All of the entries should be written out again exactly.

━━━━━━━━━━

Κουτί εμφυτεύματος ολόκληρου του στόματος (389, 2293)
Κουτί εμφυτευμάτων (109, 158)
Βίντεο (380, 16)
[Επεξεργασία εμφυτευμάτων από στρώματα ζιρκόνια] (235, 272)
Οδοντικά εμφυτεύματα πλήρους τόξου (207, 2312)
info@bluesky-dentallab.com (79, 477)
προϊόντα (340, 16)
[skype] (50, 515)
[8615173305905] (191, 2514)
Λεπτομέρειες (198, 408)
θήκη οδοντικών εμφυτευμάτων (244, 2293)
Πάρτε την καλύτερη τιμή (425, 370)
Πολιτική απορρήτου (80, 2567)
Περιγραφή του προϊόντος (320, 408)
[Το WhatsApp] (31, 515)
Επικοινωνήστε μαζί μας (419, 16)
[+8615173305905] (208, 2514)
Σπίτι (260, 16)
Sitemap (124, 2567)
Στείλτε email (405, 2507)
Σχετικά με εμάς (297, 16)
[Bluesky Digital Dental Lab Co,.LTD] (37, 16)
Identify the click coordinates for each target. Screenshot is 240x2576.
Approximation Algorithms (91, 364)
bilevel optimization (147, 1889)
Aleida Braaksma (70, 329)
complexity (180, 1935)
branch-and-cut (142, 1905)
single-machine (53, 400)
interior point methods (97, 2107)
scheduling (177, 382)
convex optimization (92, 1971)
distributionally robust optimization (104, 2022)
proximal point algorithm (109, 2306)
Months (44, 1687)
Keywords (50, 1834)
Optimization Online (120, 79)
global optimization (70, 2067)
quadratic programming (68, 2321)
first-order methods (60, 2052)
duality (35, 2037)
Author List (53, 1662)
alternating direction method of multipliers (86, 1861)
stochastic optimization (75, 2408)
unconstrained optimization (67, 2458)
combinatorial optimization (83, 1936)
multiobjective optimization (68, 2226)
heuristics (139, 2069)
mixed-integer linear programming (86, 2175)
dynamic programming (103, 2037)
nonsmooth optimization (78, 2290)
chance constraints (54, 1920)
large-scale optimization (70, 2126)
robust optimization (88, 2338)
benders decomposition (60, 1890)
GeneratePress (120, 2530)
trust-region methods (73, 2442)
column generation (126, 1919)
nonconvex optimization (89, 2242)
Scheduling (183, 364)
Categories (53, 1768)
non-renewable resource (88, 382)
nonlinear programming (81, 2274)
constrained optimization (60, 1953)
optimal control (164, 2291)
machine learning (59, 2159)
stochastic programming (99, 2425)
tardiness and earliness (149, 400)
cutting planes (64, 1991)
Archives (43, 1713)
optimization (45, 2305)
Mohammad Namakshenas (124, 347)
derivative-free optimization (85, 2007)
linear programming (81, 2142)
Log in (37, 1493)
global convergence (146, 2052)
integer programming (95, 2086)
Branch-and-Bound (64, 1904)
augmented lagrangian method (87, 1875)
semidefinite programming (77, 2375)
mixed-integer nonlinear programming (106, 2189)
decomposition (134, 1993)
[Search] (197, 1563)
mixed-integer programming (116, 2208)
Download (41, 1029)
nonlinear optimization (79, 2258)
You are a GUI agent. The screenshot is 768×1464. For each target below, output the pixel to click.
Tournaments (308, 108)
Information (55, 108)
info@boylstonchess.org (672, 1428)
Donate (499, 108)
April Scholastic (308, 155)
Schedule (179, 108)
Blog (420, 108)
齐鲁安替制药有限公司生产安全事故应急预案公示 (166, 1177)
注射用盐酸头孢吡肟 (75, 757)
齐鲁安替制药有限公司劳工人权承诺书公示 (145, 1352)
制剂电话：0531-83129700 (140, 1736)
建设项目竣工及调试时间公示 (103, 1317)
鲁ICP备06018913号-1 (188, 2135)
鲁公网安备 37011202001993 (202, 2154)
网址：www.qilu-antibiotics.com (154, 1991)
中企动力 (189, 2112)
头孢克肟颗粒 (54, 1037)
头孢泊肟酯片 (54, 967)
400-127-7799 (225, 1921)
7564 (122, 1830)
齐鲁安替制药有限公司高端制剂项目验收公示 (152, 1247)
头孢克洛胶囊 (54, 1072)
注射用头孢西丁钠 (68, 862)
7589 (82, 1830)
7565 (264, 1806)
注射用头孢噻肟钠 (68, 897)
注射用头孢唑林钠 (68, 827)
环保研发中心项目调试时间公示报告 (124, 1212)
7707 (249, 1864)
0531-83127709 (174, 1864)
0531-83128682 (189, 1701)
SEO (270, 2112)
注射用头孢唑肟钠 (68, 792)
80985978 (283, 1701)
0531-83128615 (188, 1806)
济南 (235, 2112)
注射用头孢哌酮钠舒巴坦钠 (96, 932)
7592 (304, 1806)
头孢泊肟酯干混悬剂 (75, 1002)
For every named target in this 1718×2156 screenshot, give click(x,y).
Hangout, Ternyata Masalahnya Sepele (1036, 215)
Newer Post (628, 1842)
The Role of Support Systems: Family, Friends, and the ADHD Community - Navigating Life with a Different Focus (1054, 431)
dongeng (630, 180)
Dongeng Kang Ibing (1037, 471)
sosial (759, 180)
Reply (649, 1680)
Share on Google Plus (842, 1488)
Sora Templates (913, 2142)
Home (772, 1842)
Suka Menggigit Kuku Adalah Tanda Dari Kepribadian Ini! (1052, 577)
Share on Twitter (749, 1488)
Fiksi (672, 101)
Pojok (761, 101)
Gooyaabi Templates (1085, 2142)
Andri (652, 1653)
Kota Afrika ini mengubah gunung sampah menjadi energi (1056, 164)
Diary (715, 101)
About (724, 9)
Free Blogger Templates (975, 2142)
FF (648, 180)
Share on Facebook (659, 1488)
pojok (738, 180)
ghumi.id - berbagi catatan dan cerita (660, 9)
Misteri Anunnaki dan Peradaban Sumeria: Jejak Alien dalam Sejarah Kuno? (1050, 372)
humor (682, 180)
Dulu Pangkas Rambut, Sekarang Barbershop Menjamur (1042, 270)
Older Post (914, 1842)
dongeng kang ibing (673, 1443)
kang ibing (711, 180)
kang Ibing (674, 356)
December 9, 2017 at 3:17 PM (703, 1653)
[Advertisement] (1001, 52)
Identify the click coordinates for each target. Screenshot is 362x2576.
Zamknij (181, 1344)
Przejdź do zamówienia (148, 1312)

━━━━━━━━━━

## Answer below
Κουτί εμφυτεύματος ολόκληρου του στόματος (389, 2293)
Κουτί εμφυτευμάτων (109, 158)
Βίντεο (380, 16)
[Επεξεργασία εμφυτευμάτων από στρώματα ζιρκόνια] (235, 272)
Οδοντικά εμφυτεύματα πλήρους τόξου (207, 2312)
info@bluesky-dentallab.com (79, 477)
προϊόντα (340, 16)
[skype] (50, 515)
[8615173305905] (191, 2514)
Λεπτομέρειες (198, 408)
θήκη οδοντικών εμφυτευμάτων (244, 2293)
Πάρτε την καλύτερη τιμή (425, 370)
Πολιτική απορρήτου (80, 2567)
Περιγραφή του προϊόντος (320, 408)
[Το WhatsApp] (31, 515)
Επικοινωνήστε μαζί μας (419, 16)
[+8615173305905] (208, 2514)
Σπίτι (260, 16)
Sitemap (124, 2567)
Στείλτε email (405, 2507)
Σχετικά με εμάς (297, 16)
[Bluesky Digital Dental Lab Co,.LTD] (37, 16)
Identify the click coordinates for each target. Screenshot is 240x2576.
Approximation Algorithms (91, 364)
bilevel optimization (147, 1889)
Aleida Braaksma (70, 329)
complexity (180, 1935)
branch-and-cut (142, 1905)
single-machine (53, 400)
interior point methods (97, 2107)
scheduling (177, 382)
convex optimization (92, 1971)
distributionally robust optimization (104, 2022)
proximal point algorithm (109, 2306)
Months (44, 1687)
Keywords (50, 1834)
Optimization Online (120, 79)
global optimization (70, 2067)
quadratic programming (68, 2321)
first-order methods (60, 2052)
duality (35, 2037)
Author List (53, 1662)
alternating direction method of multipliers (86, 1861)
stochastic optimization (75, 2408)
unconstrained optimization (67, 2458)
combinatorial optimization (83, 1936)
multiobjective optimization (68, 2226)
heuristics (139, 2069)
mixed-integer linear programming (86, 2175)
dynamic programming (103, 2037)
nonsmooth optimization (78, 2290)
chance constraints (54, 1920)
large-scale optimization (70, 2126)
robust optimization (88, 2338)
benders decomposition (60, 1890)
GeneratePress (120, 2530)
trust-region methods (73, 2442)
column generation (126, 1919)
nonconvex optimization (89, 2242)
Scheduling (183, 364)
Categories (53, 1768)
non-renewable resource (88, 382)
nonlinear programming (81, 2274)
constrained optimization (60, 1953)
optimal control (164, 2291)
machine learning (59, 2159)
stochastic programming (99, 2425)
tardiness and earliness (149, 400)
cutting planes (64, 1991)
Archives (43, 1713)
optimization (45, 2305)
Mohammad Namakshenas (124, 347)
derivative-free optimization (85, 2007)
linear programming (81, 2142)
Log in (37, 1493)
global convergence (146, 2052)
integer programming (95, 2086)
Branch-and-Bound (64, 1904)
augmented lagrangian method (87, 1875)
semidefinite programming (77, 2375)
mixed-integer nonlinear programming (106, 2189)
decomposition (134, 1993)
[Search] (197, 1563)
mixed-integer programming (116, 2208)
Download (41, 1029)
nonlinear optimization (79, 2258)
You are a GUI agent. The screenshot is 768×1464. For each target below, output the pixel to click.
Tournaments (308, 108)
Information (55, 108)
info@boylstonchess.org (672, 1428)
Donate (499, 108)
April Scholastic (308, 155)
Schedule (179, 108)
Blog (420, 108)
齐鲁安替制药有限公司生产安全事故应急预案公示 (166, 1177)
注射用盐酸头孢吡肟 (75, 757)
齐鲁安替制药有限公司劳工人权承诺书公示 (145, 1352)
制剂电话：0531-83129700 (140, 1736)
建设项目竣工及调试时间公示 (103, 1317)
鲁ICP备06018913号-1 (188, 2135)
鲁公网安备 37011202001993 (202, 2154)
网址：www.qilu-antibiotics.com (154, 1991)
中企动力 (189, 2112)
头孢克肟颗粒 (54, 1037)
头孢泊肟酯片 (54, 967)
400-127-7799 (225, 1921)
7564 (122, 1830)
齐鲁安替制药有限公司高端制剂项目验收公示 (152, 1247)
头孢克洛胶囊 (54, 1072)
注射用头孢西丁钠 (68, 862)
7589 (82, 1830)
7565 (264, 1806)
注射用头孢噻肟钠 (68, 897)
注射用头孢唑林钠 (68, 827)
环保研发中心项目调试时间公示报告 (124, 1212)
7707 (249, 1864)
0531-83127709 (174, 1864)
0531-83128682 (189, 1701)
SEO (270, 2112)
注射用头孢唑肟钠 (68, 792)
80985978 (283, 1701)
0531-83128615 (188, 1806)
济南 (235, 2112)
注射用头孢哌酮钠舒巴坦钠 (96, 932)
7592 (304, 1806)
头孢泊肟酯干混悬剂 (75, 1002)
For every named target in this 1718×2156 screenshot, give click(x,y).
Hangout, Ternyata Masalahnya Sepele (1036, 215)
Newer Post (628, 1842)
The Role of Support Systems: Family, Friends, and the ADHD Community - Navigating Life with a Different Focus (1054, 431)
dongeng (630, 180)
Dongeng Kang Ibing (1037, 471)
sosial (759, 180)
Reply (649, 1680)
Share on Google Plus (842, 1488)
Sora Templates (913, 2142)
Home (772, 1842)
Suka Menggigit Kuku Adalah Tanda Dari Kepribadian Ini! (1052, 577)
Share on Twitter (749, 1488)
Fiksi (672, 101)
Pojok (761, 101)
Gooyaabi Templates (1085, 2142)
Andri (652, 1653)
Kota Afrika ini mengubah gunung sampah menjadi energi (1056, 164)
Diary (715, 101)
About (724, 9)
Free Blogger Templates (975, 2142)
FF (648, 180)
Share on Facebook (659, 1488)
pojok (738, 180)
ghumi.id - berbagi catatan dan cerita (660, 9)
Misteri Anunnaki dan Peradaban Sumeria: Jejak Alien dalam Sejarah Kuno? (1050, 372)
humor (682, 180)
Dulu Pangkas Rambut, Sekarang Barbershop Menjamur (1042, 270)
Older Post (914, 1842)
dongeng kang ibing (673, 1443)
kang ibing (711, 180)
kang Ibing (674, 356)
December 9, 2017 at 3:17 PM (703, 1653)
[Advertisement] (1001, 52)
Identify the click coordinates for each target. Screenshot is 362x2576.
Zamknij (181, 1344)
Przejdź do zamówienia (148, 1312)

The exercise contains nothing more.